Nguyen is a new faculty member in the Department of Construction and Operations Management and, after moving to Brookings last August, has brought his unique research focus to the college. His work revolves around utilizing new developments in technology, like human performance sensors and artificial intelligence, to improve the efficiency and productivity of construction workers on job sites while also developing decision-making support systems and innovative project delivery and contracting methods.
"My research aims to enhance the human-technology interface in the built environment for driving strategic management decision-making in construction productivity and safety applications," Nguyen said. "By deepening our understanding of how human factors impact the adaptation and implementation of emerging technologies, such as artificial intelligence, digital technologies, robotics and automation, in the construction industry, we can improve the accuracy and reliability of existing modeling and dynamic simulation approaches to assist in the creation of safer, more productive, lower-risk workplaces."
Vietnam to California to Kansas to Canada
A native of Vietnam, Nguyen received a master's degree in construction management from California State University, East Bay, in 2016, before moving on to the University of Kansas. There he earned his doctorate in civil engineering with a specialization in construction engineering and management.
Following his stint in Lawrence, Nguyen spent three years up north as a postdoctoral fellow at the University of Alberta's Hole School of Construction Engineering.
During his academic climb, Nguyen published research on optimizing snowplow routes in Kansas and analyzing the current state of project delivery methods for capital airport projects. He has given multiple talks at engineering-specific conferences for his work on capital airport projects.
Before moving stateside, Nguyen earned a bachelor's degree from Vietnam National University, Ho Chi Minh City University of Technology, and worked in the private sector as a construction consultant intern.
Nguyen hopes to build upon his previous research in construction engineering and operations management while also exploring the research potential of the department's virtual reality system — something that originally attracted him to SDSU.
"I am looking to integrate the virtual reality system into my current research," Nguyen said. "With VR, we simulate how different types of conditions will have on construction workers."
For example, Nguyen can test how construction workers perform at heights, by utilizing both VR and human performance sensors.
"I was very interested in the VR lab when I came to SDSU," Nguyen added. "There's a lot of situations that we can't test in a normal lab. VR allows us to test different scenarios."
Human performance sensors — technology found on Fitbits and WHOOP bands — can give data sets regarding heart rate, respiration, calories burned and distance traveled, among others. By analyzing this data in different circumstances and scenarios, Nguyen can create more efficient worksite processes and plans.
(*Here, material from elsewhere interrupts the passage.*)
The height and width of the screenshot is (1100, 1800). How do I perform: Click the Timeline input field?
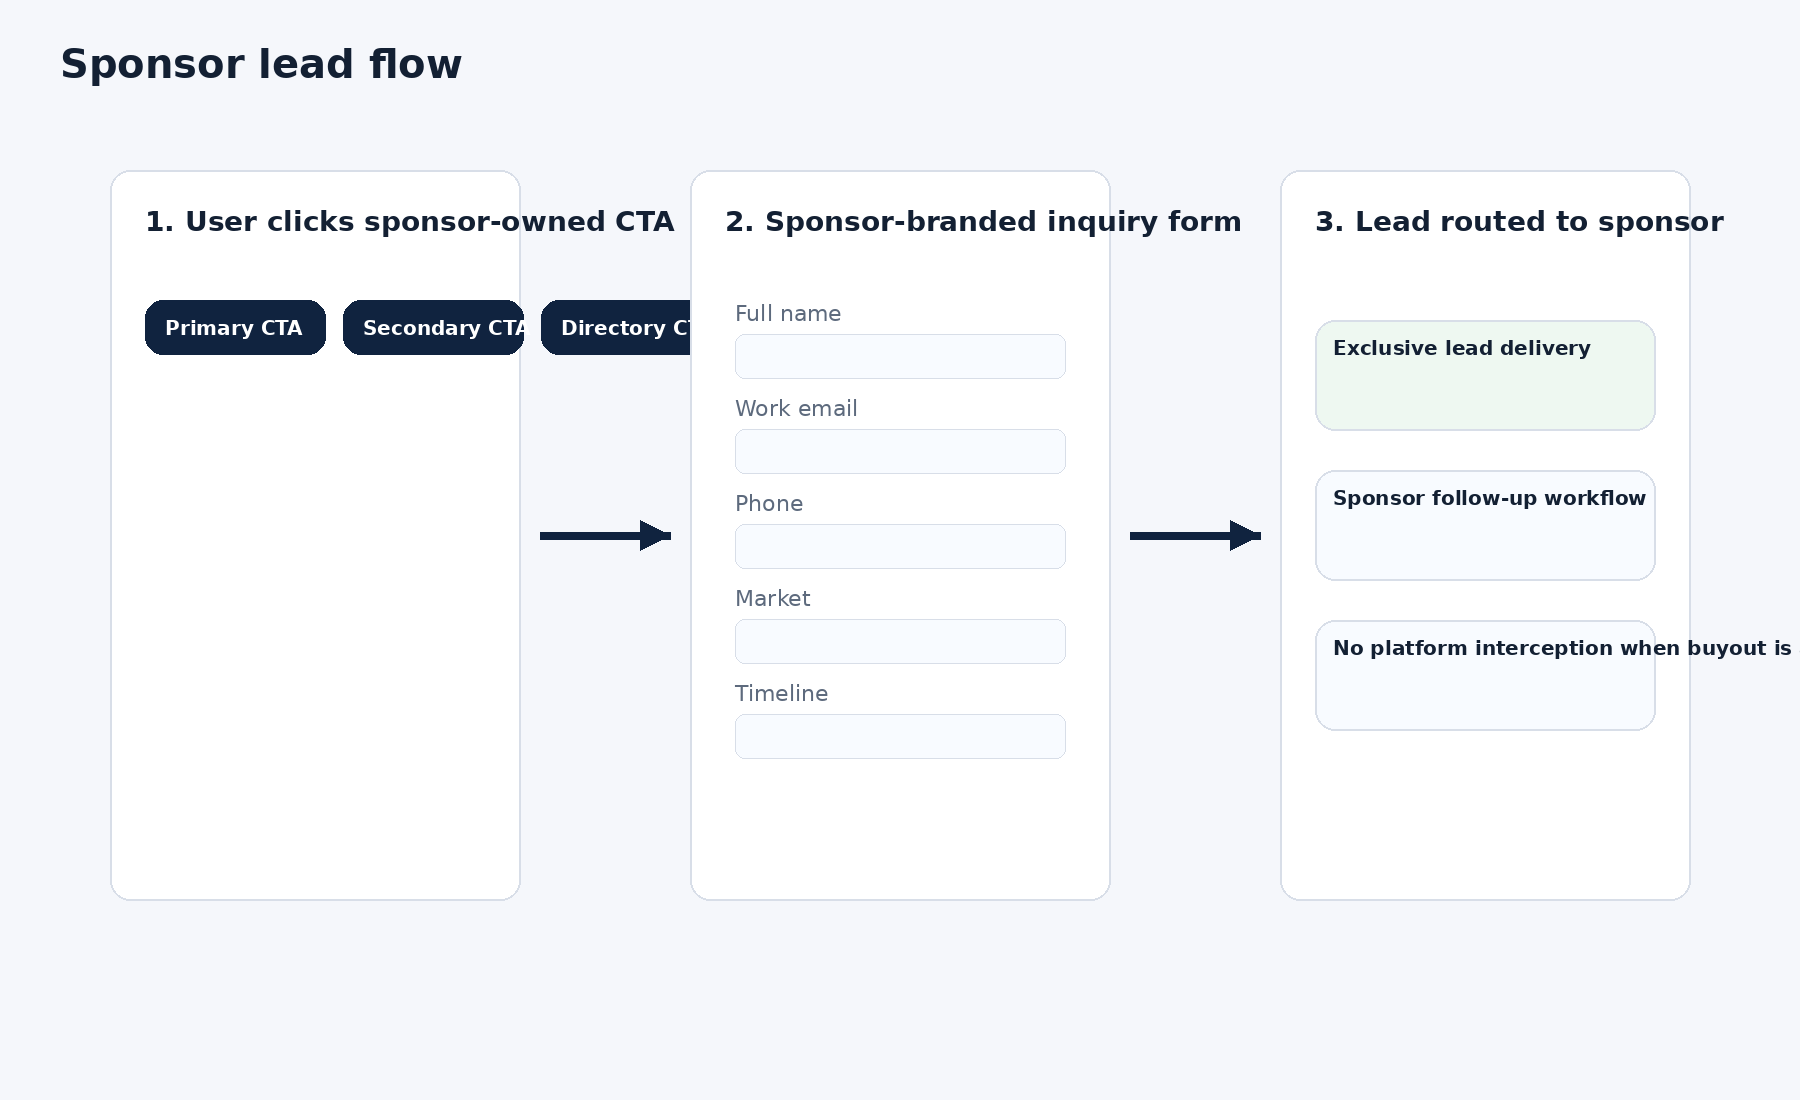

"Adopting these technologies is a way we can efficiently improve construction productivity and performance," Nguyen explained.
The research needs to be practical, Nguyen noted, which is why he will be looking for industry partners as he settles into his role at SDSU. His work is also expected to be multidisciplinary, and Nguyen plans to collaborate with faculty in other colleges and departments. Currently, Nguyen is working with the College of Nursing on a future project to increase safety on the job site.
Outside of academics, Nguyen was a former competitive badminton player but now plays recreationally. A fan of the outdoors, Nguyen enjoys hiking and camping — hobbies he picked up while being next door to Canada's Banff National Park while at his previous stop.